Ambisi Brebes: Rp14 M dari ZIS di 2026, Bagaimana Strategi Optimalisasinya?
BREBES – Pada 2026, Kabupaten Brebes memasang target capaian zakat, infak, dan sedekah (ZIS) sebesar Rp14 miliar. Target itu lebih tinggi daripada capaian 2025.
Informasi tersebut disampaikan Wakil Ketua II Baznas Provinsi Jawa Tengah Zain Yusuf, pada Rapat Koordinasi Tindak Lanjut Instruksi Bupati tentang Optimalisasi ZIS di Kabupaten Brebes, di Aula Lantai 5 KPT Brebes, Rabu (3/6/2026).
“Kalau kami hitung, pertumbuhan Baznas Kabupaten Brebes mencapai 75 persen. Ini angka yang luar biasa. Tahun 2025 pengumpulan zakat berkisar Rp8 miliar sampai Rp9 miliar, sedangkan RKAT tahun 2026 ditargetkan Rp14 miliar,” ungkapnya.
Zain optimistis target Rp14 miliar dapat tercapai, mengingat potensi ZIS dari kalangan ASN diperkirakan mencapai sekitar Rp25 miliar.
Menurutnya, Instruksi Bupati Brebes Nomor 100.3.4/595/V/2026 menjadi langkah strategis untuk memperkuat penghimpunan ZIS. Instruksi tersebut juga selaras dengan Instruksi Presiden Nomor 3 Tahun 2014 tentang optimalisasi pengumpulan zakat.
Zain menambahkan, penghimpunan dana zakat yang besar akan memberikan ruang lebih luas bagi Baznas, untuk membantu pemerintah dalam menyelesaikan berbagai persoalan sosial.
“Kalau dana yang masuk itu besar, kita enak. Ada problem anggaran yang harus dilaksanakan tetapi APBD belum cukup, maka Baznas bisa masuk membantu masyarakat,” jelasnya.
Ketua Baznas Kabupaten Brebes, Mahali mengungkapkan, masih banyak masyarakat yang belum memahami peran dan fungsi Baznas.
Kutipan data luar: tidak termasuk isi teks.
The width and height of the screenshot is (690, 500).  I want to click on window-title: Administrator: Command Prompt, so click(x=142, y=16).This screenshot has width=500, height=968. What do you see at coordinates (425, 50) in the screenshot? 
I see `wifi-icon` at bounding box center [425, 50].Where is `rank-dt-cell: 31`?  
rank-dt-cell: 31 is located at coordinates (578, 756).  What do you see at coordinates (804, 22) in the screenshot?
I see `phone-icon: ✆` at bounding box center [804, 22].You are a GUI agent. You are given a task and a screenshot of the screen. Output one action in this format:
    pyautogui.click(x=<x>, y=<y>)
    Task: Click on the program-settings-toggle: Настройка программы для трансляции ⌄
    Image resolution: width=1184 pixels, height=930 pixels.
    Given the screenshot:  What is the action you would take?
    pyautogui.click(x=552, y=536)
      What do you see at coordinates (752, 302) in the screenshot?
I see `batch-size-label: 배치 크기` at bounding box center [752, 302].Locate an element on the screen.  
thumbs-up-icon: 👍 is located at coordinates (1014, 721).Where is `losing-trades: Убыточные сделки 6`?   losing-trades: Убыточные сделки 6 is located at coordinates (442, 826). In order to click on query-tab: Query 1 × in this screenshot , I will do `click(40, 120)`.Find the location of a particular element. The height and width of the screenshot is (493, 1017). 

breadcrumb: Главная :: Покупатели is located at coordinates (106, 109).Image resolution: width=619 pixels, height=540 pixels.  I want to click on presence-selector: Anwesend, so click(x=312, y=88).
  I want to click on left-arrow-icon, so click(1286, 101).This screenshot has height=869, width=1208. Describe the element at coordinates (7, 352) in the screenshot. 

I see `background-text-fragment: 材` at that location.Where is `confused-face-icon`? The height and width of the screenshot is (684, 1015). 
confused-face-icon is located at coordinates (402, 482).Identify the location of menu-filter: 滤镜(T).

Ia mengaku kerap menjumpai penerima manfaat yang belum mengenal lembaga tersebut, meski telah menerima bantuan.
“Baznas itu mempunyai fungsi menyelamatkan manusia sekaligus menyelamatkan kemanusiaan. Baznas membantu para mustahik yang membutuhkan, sekaligus menjadi sarana bagi para muzakki untuk menunaikan zakat, infaq, dan sedekahnya. Dengan begitu, manfaatnya dirasakan oleh kedua belah pihak,” jelasnya.
Mahali berharap, optimalisasi ZIS di Kabupaten Brebes semakin meningkatkan kepedulian sosial, dan memperluas manfaat bagi masyarakat yang membutuhkan.
Wakil Bupati Brebes, Wurja, menjelaskan Menurutnya, Instruksi Bupati Brebes Nomor 100.3.4/595/V/2026 merupakan komitmen moral bersama agar ZIS menjadi kekuatan nyata dalam membantu masyarakat yang membutuhkan, mengurangi kesenjangan, serta mendorong pemerataan kesejahteraan.
Ia meyakini potensi ZIS di Brebes akan berkembang signifikan apabila seluruh elemen, mulai dari ASN, lembaga, hingga masyarakat bergerak bersama.
“Saya percaya, jika seluruh elemen mulai dari ASN, lembaga, hingga masyarakat bergerak bersama maka potensi ZIS di Brebes akan sangat besar. Kuncinya ada pada kesadaran, keteladanan, dan konsistensi kita,” kata Wurja.
Dia juga mengingatkan pentingnya menjaga amanah dalam pengelolaan ZIS. Sebab, setiap rupiah yang dititipkan masyarakat merupakan bentuk kepercayaan yang harus dipertanggungjawabkan dengan integritas, kejujuran, dan transparansi.
“Jangan sampai ada ruang untuk penyimpangan sekecil apa pun. Integritas adalah fondasi utama. Kita ingin masyarakat percaya, dan kepercayaan itu hanya bisa dijaga dengan kejujuran dan transparansi,” tegasnya.